Here on Oahu, the study identifies Ewa Elementary in the western part of the island as most at risk. It ranks in the sixth percentile, meaning that, of the more than 127,800 schools reviewed only 6,060 had worse air.

Parents were surprised to learn their kids' school rank the worst on the island.  They say they smell foul odors in the air from time to time, but had no idea they could potentially be toxic.

Parents pick up their children at Ewa Elementary Wednesday afternoon.  Most of them were not aware of the USA Today/EPA study about pollution.     

"It's worrisome, I guess, for now, knowing that all this pollution is floating around," said Stuart Gandauli, a parent whose eight-year-old son attends the school.

Ewa Elementary principal Stanley Tamashiro doesn't believe his students are at risk.

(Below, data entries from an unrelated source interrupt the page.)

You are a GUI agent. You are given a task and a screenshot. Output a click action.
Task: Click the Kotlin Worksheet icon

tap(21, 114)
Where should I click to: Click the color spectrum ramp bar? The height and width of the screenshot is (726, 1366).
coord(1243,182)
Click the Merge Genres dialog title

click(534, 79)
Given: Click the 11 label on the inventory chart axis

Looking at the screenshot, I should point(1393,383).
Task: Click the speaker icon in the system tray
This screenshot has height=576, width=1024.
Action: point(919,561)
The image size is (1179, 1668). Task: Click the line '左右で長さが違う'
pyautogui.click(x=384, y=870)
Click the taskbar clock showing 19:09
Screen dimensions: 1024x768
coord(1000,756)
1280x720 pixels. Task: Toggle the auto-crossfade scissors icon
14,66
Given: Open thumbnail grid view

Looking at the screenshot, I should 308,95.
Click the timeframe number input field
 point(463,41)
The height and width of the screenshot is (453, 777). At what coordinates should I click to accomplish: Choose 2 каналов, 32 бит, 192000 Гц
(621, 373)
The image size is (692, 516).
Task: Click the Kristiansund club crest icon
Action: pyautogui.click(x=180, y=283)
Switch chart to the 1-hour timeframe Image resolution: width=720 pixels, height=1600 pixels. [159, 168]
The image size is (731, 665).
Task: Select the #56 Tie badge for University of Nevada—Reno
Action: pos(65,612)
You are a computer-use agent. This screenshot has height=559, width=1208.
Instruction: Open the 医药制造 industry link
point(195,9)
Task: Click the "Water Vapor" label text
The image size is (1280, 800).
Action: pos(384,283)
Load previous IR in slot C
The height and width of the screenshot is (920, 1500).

"I think that if the state department of health or the EPA felt that we were challenged by pollution, they would notify us, but we haven't had that notification," he said. "I'm confident that our department, DOE safety office and department of health and the EPA will protect us."

So for the time being, Tamashiro says there's nothing to worry about.

"I would say come to school as you have been and if there is a legitimate reason the air quality is not up to par, we will be notified and we will notify parents," he said.

For now, parents continue trusting school officials.

"As far as letting our son go to school here, we have no problem with that," said  Gandauli, "I think me and my wife, we like our son going to this school because he receives good education."

"You're confident  the principal and state officials will do all they can to minimize the risk?" asked KHNL.

"I would hope so that they're doing what they can to do just that," said Gandauli

The school's close proximity to Campbell Industrial Park is the main reason the study cites Ewa Elementary's ranking as high.

Other schools in Ewa Beach and Kapolei also rank high.  As far as the rest of the state, five schools in Kahului, Maui, rank higher.

The Environmental Protection Agency said Wednesday that schools are safe and that parents should not worry.

"They should keep their kids going to school," said EPA spokesperson Matt Haber.  "We are assessing whether there are risks that need to be reduced but we don't think there is any reason to worry about risks in the near term to them or their children."

Responding to the USA Today report, Hawaiian Electric Company (HECO) spokesperson Darren Pai said they take their commitment to protecting the environment seriously.

"We live here, our children go to school here, so we are just as concerned about their health as anyone else," said Pai.  "Fortunately, Hawaii has some of the cleanest air in the country and HECO meets or exceeds all government air quality standards."

The Hawaii department of education also is confident that our state's children are well protected.

"We rely on the department of health.  They have monitors situated statewide," said Gary Yasui, acting administrator for the department of education's safety and security section. "We are very confident that if there are any issues the DOH would notify the department of education of any issues that may come up."

Neighbor island schools are identified in the report as well.  On Kauai, Ele'ele Elementary was far down the list.  On Maui, Kahului Elementary was identified as the most-at-risk school in the state for airborne toxic pollution.  On the Big Island, Waiakea Elementary in Hilo is included in the report.